» **Instructions for the task**
Rewrite the listing from the line containing "Choose suggestion このメールを要約して返信する" through the line containing "click(518, 372)" as a JSON list of strings, one string per line and blank lines omitted. Leave the pictures out.

» **Dataset excerpts**
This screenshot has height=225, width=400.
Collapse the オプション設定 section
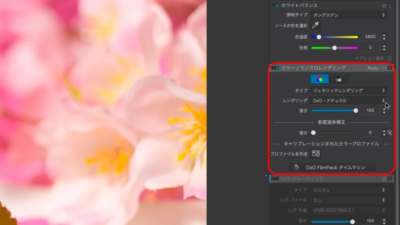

...

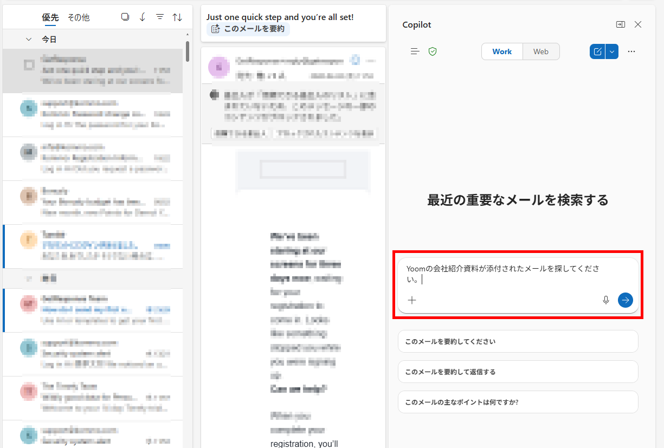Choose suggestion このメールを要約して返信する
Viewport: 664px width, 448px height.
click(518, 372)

» **Complete response**
[
  "Choose suggestion このメールを要約して返信する",
  "Viewport: 664px width, 448px height.",
  "click(518, 372)"
]